If we can safely dismiss the concept of progress as implying a simple increase in value (later music not being "better" than earlier by virtue of chronology), I think there's a great deal of potential progress implicit in "more sophisticated in specific ways" and "more effective at achieving some desired end." I don't see how an immense expansion of techniques such as music has attained over the centuries could fail to enlarge music's possible range of form and expression, and so fail to constitute progress toward a "desired [or at least a desirable] end."

A composer writing in 1900 had options unimaginable to a composer in 1700, one of which was to compose using the techniques of 1700 - or 1200, or 1800. If being able to do more things, and consequently to express more things, represents progress in the career of an artist, why doesn't it represent progress in the development of the art form as a whole? A Palestrina mass may be as fine of its kind as a Wagner opera or a Mahler symphony, but that kind involves a much narrower set of artistic possibilities and goals. Moments in _Parsifal_ evoke the purity of Palestrina's musical universe, but given the tools at his disposal and the cultural milieu in which he wrote Palestrina had not the means to explore the emotional multiverse of _Parsifal._ Numerous innovations had to ensue after Palestrina's day in order for music to progress far enough to express the varied - subtle and extreme - states of feeling that composers would eventually explore.


----------



## Ethereality (Apr 6, 2019)

Music progresses only to point it can be understood. If the last dying words of a great melodist are sung in the forest right before he dies, and no one is around, does it make a sound?


----------



## BachIsBest (Feb 17, 2018)

Ethereality said:


> Music progresses only to point it can be understood. If the last dying words of a great melodist are sung in the forest right before he dies, and no one is around, does it make a sound?


If there's a singer in the forest singing the melody how is there no one around...


----------



## Room2201974 (Jan 23, 2018)

I'd like to go back to the OP for a minute:



KenOC said:


> Does music progress? If so, how? If it truly progresses, doesn't that imply that more recent music is "better" than older music?


I'd prefer to say that Western Art Music has made a progression in the expansion of materials and structures available to the composer. In the sense of having more options to choose from I think this is a very positive trend. Does having an expanded palette of options make modern compositions "better?" And if we say that, does it also apply to the ability of composers? Are composers getting "better?" Is is true that _Opus 23_ by Schoenberg is "better" than Bach's _Mass In B Minor_ thus making Schoenberg the "better" composer. Well of course no one is saying that here (I think) and the problem is with the word "better."

Or, shall I flip the argument: Would Beethoven have been a "better" composer had he been a serialist, a polytonalist, or a microtonalist???
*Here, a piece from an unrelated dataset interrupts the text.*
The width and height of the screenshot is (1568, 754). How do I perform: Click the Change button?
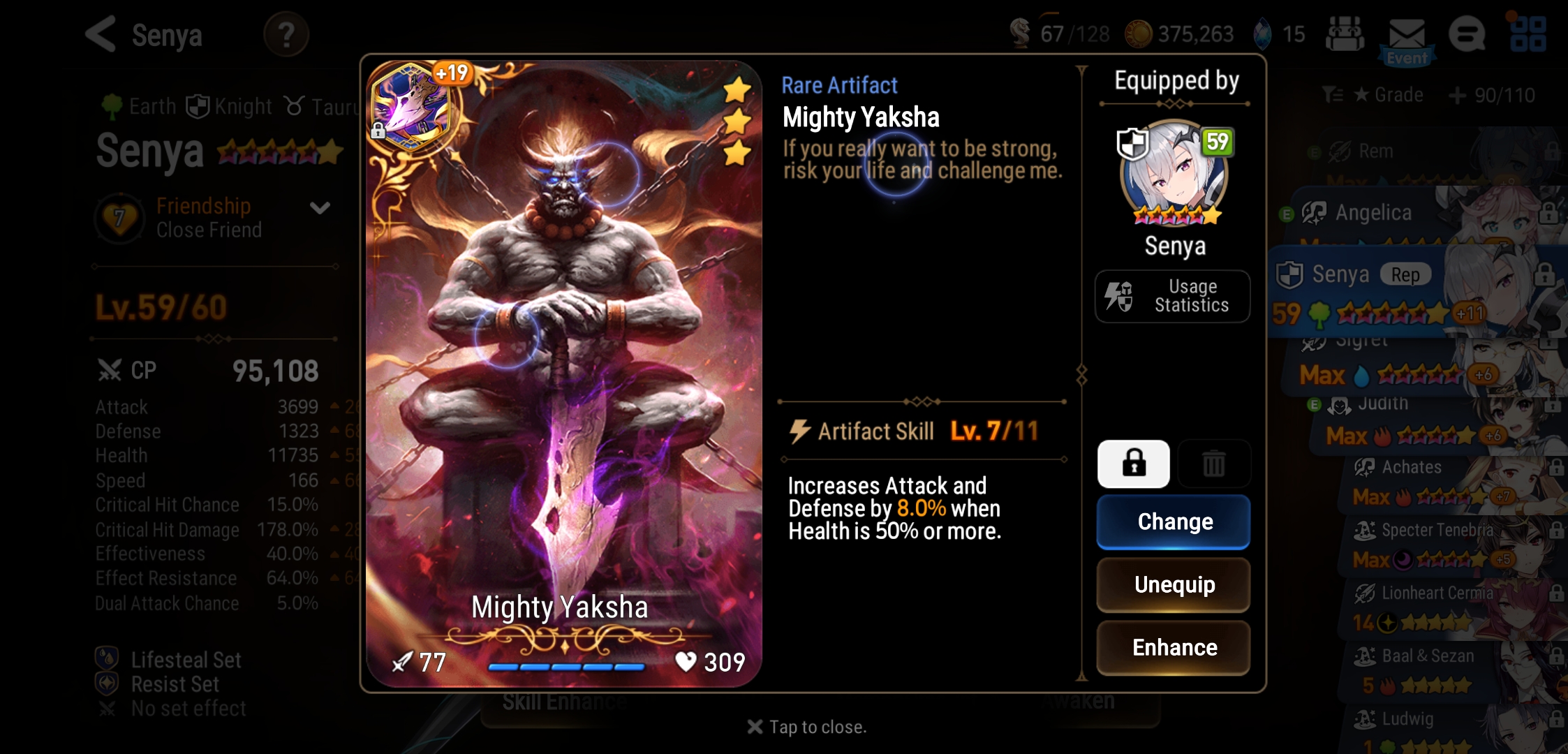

"Better" implies a value judgement that I would like to avoid. Oh, don't get me wrong here, I have my musical preferences just like anyone else. But I don't have a definitive answer for what is "better." Instead I'd rather ask the following:

What were the materials and structures known to the composer at the time they were composing?
How did they use those materials and structures in constructing a composition?

In the past I have gone down the rabbit hole of value judgement only to find that time spent on that subject takes me away from the time I could be spending on those two questions.


----------



## millionrainbows (Jun 23, 2012)

Does "music" progress? Music is the expression of being, so whatever can reach us is good. Right now is not the time. We have bigger fish to fry. "Onward, into the Valley of Death rode the 600..."


----------



## DaveM (Jun 29, 2015)

In the case of classical music, insofar as great composers emerged and great works were produced that were original in ways that had never been heard before, it did progress throughout the 19th century and into the early 20th century with the likes of Wagner, Brahms, Bruckner, Mahler, Richard Strauss and Rachmaninoff. However, IMO, there’s a serious question as to whether what has happened since World War 1 can be considered progress.
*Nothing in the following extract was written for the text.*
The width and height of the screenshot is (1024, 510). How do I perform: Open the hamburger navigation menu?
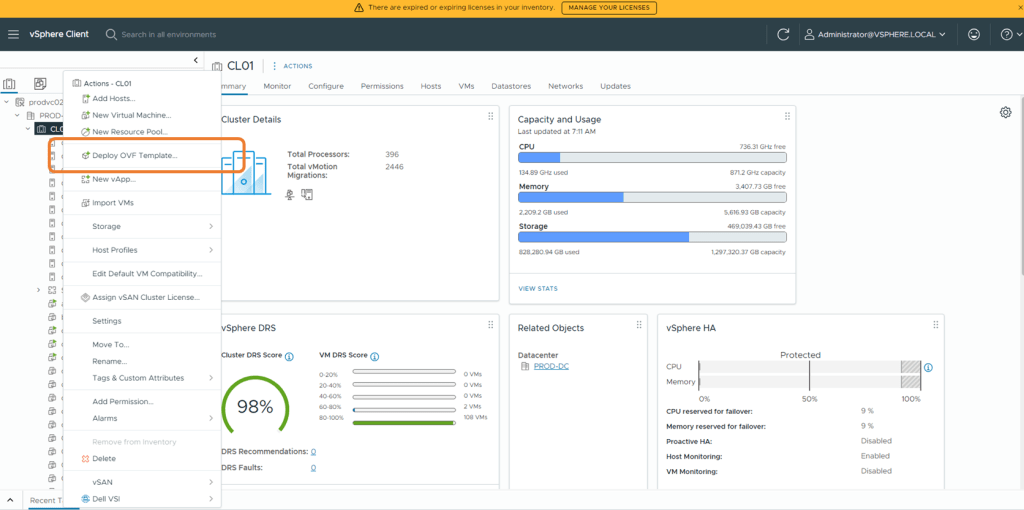(x=13, y=34)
Progress usually infers ‘better’, but that doesn’t always apply to the arts.


----------



## mikeh375 (Sep 7, 2017)

Putting aside subjective taste for a moment if I may and speaking as a composer, I'd have to say there is progress in a creative sense for sure. To have new exciting options to explore, rather than be at worst hidebound, is energising and exhilarating at times. Not that all composers will take advantage of the new freedoms (as in a 100 or so years old new that is), but I do feel that composers today should at least assess and hopefully assimilate in their own way, whatever resonates with their proclivities from the last century or so.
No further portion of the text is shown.